» **Quoted text**:

Solving a non-linear system of equations. (1 Viewer)

[Lazarus]

Can one of you help me out with this please? turtle? drbuchanan?


I have a set of figures (more than 10) which all fall within the range 0 <= w <= 1. I have mapped the figures into the range (-infinity, infinity) by the transform:

X = ln[(w + 0.0001)/(1 - w + 0.0001)]

I wish to use the inverse transformation with values a and b chosen such that the values returned by

Z = 50(e^{aX + b})/(1 + e^{aX + b})

have a specified mean (M) and standard deviation (S).

It is possible to form two equations:

1) M = 1/n * (Z₁ + Z₂ + Z₃ + ... Z_n)

2) S² = 1/n * [(Z₁ - M)² + (Z₂ - M)² + (Z₃ - M)² + ... + (Z_n - M)²]

Substitute the expression for Z given earlier, and we have a non-linear system of equations.

How does one solve such a system for a and b? I am told I can use numerical iterative procedures (e.g. Newton-Raphson), but I'm not really sure how to do this, and most of the websites I've found on the topic are either too simple or too complex.

Any help would be greatly appreciated.

 

[KeypadSDM]

Originally posted by Lazarus
I am told I can use numerical iterative procedures (e.g. Newton-Raphson)

The only thing in there I actually understood. You can trisect the angle by iterative methods

Why are you posting in the 4 unit board tho?

 

[Lazarus]

Ergh, did I not explain it very well? Sorry, heh. Which parts are difficult to follow?

Originally posted by KeypadSDM
Why are you posting in the 4 unit board tho?

Data for locating words and elements:

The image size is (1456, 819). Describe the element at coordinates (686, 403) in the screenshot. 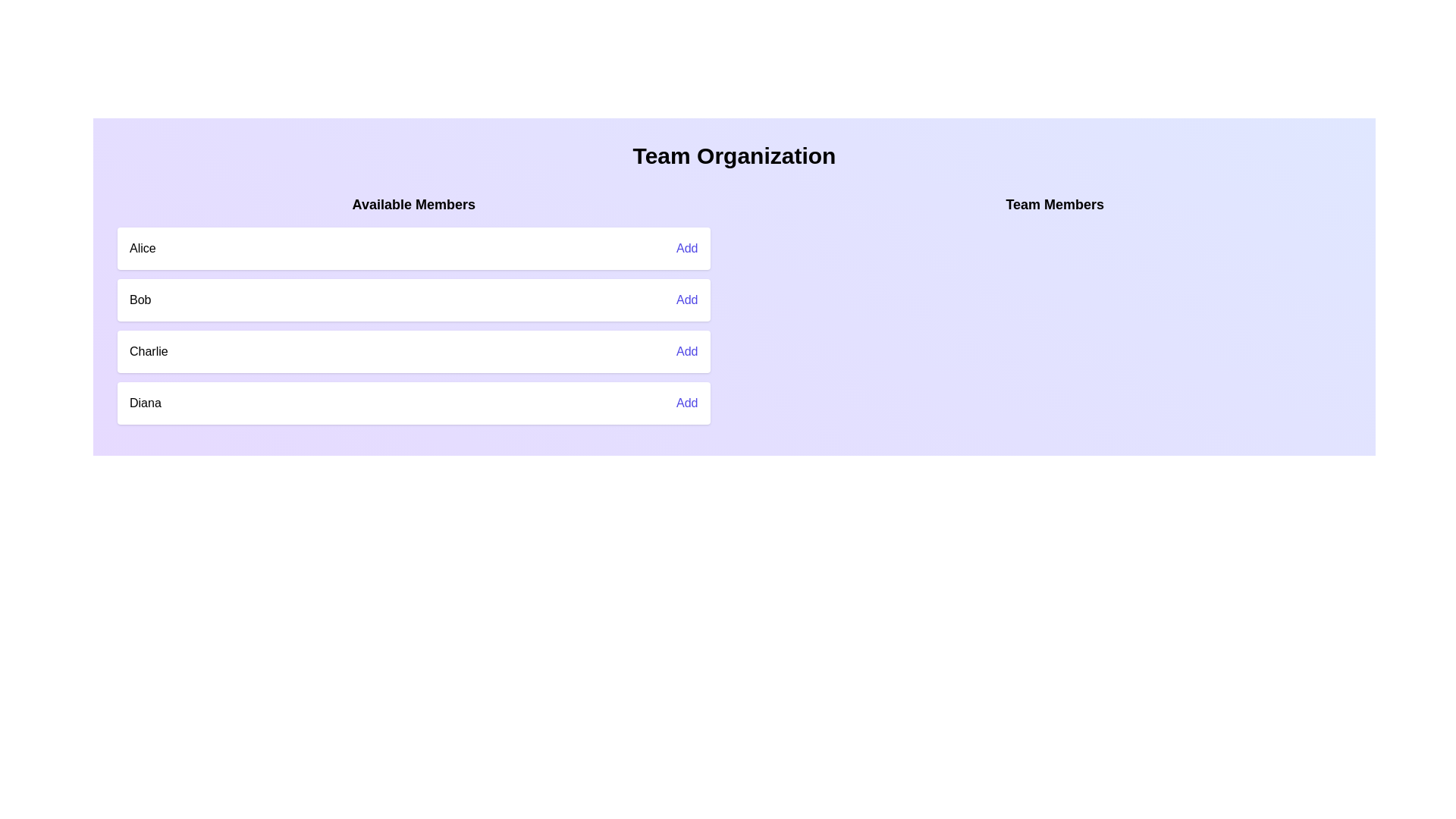

I see `'Add' button for the member Diana to add them to the team` at that location.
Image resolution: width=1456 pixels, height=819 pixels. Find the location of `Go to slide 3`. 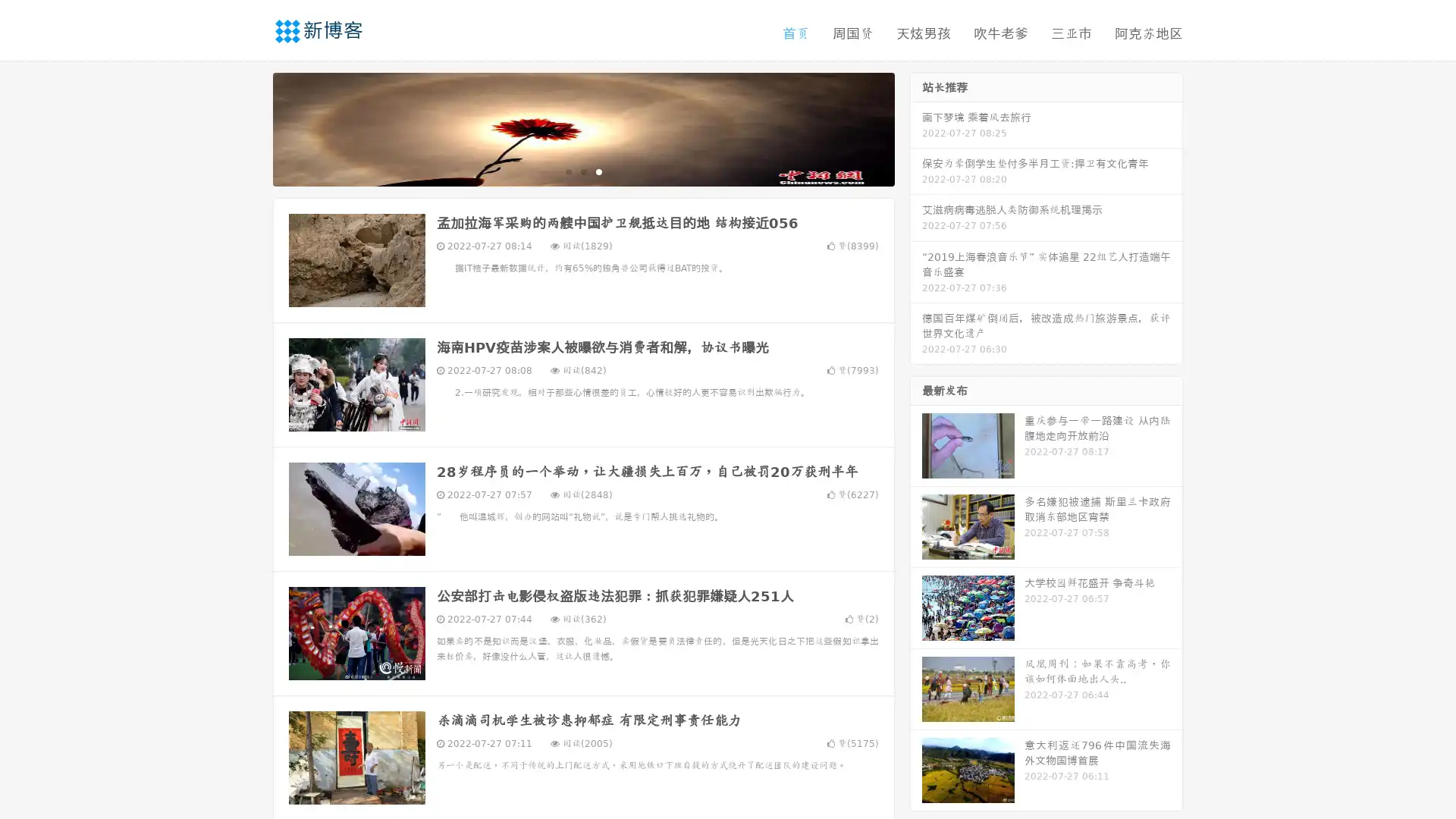

Go to slide 3 is located at coordinates (598, 171).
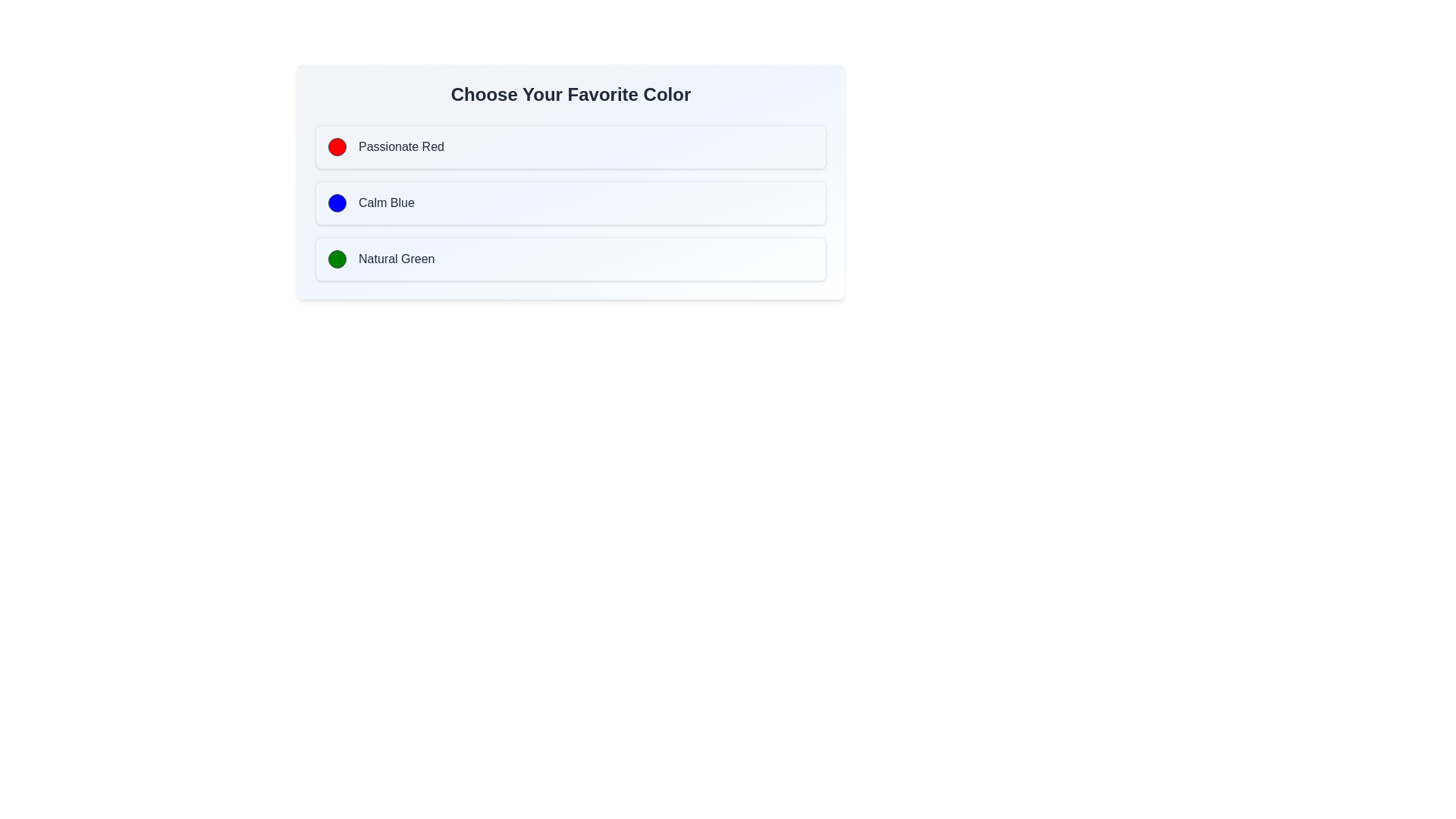 Image resolution: width=1456 pixels, height=819 pixels. I want to click on the small circular blue indicator with a gray border located to the left of the text 'Calm Blue', so click(337, 202).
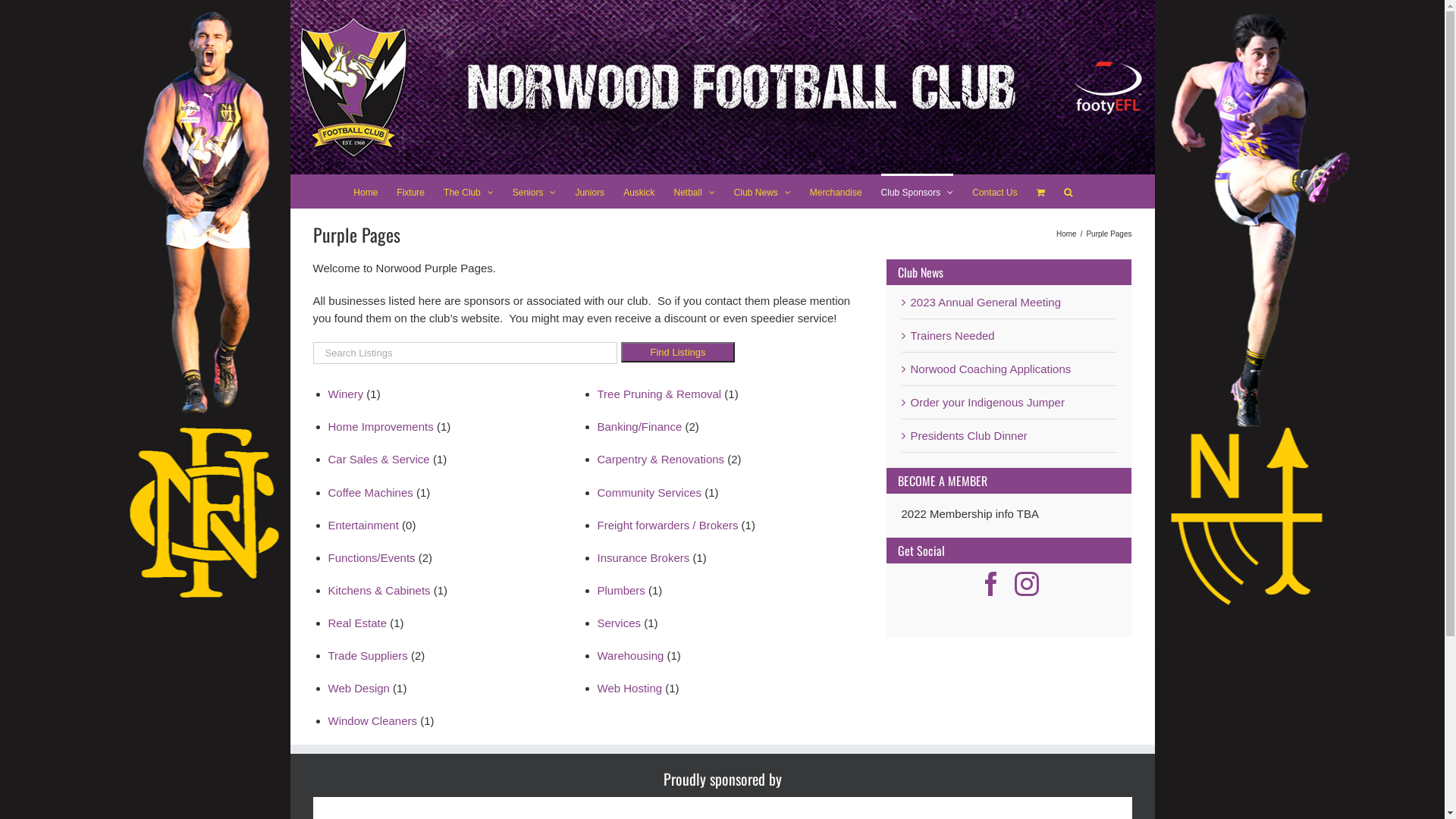 This screenshot has width=1456, height=819. What do you see at coordinates (987, 401) in the screenshot?
I see `'Order your Indigenous Jumper'` at bounding box center [987, 401].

» **Objectives**:
**A)** Reproduce the passage of the forum thread on solving a non-linear system starting at "Can one of you" and ending at "standard deviation (S).".
**B)** In the forum thread on solving a non-linear system, which numerical iterative procedure is named as an example for finding a and b?
**C)** Write the next part of the forum thread on solving a non-linear system, starting after its final line.
The records were taken from a separate source.

» **Solved problems**:
**A)**
Can one of you help me out with this please? turtle? drbuchanan?


I have a set of figures (more than 10) which all fall within the range 0 <= w <= 1. I have mapped the figures into the range (-infinity, infinity) by the transform:

X = ln[(w + 0.0001)/(1 - w + 0.0001)]

I wish to use the inverse transformation with values a and b chosen such that the values returned by

Z = 50(e^{aX + b})/(1 + e^{aX + b})

have a specified mean (M) and standard deviation (S).

**B)** Newton-Raphson.

**C)**
D'you think it's more likely to receive an answer in another forum?

 

[turtle_2468]

Originally posted by Lazarus
Can one of you help me out with this please?

I'll try But first a question:

by the transform:

X = ln[(w + 0.0001)/(1 - w + 0.0001)]
do you mean
X=ln[(w+0.0001)/(1-(w+0.0001)]?

 

[turtle_2468]

Okay. It is solvable using iterative methods for 1 variable... (when I say lots of rearranging, it works. If you want the proof, say if this result is useful, ask me and I will put it up. Just lots of algebra..)
after lots of rearranging, letting m_i denote 1/(1+e^(ax_i+b)) for convenience, given n, s and m you can get
sum of m_i = k_1
sum of (m_i)^2=k_2
where k_1, k_2 are constants.
Then suppose you fix a. Let e^b=c. Then the equation becomes one purely in variable c for say the first equation, and you can solve for c using iterative methods.
NB When it says newton-raphson, it just means the plain vanilla 4U newton's method.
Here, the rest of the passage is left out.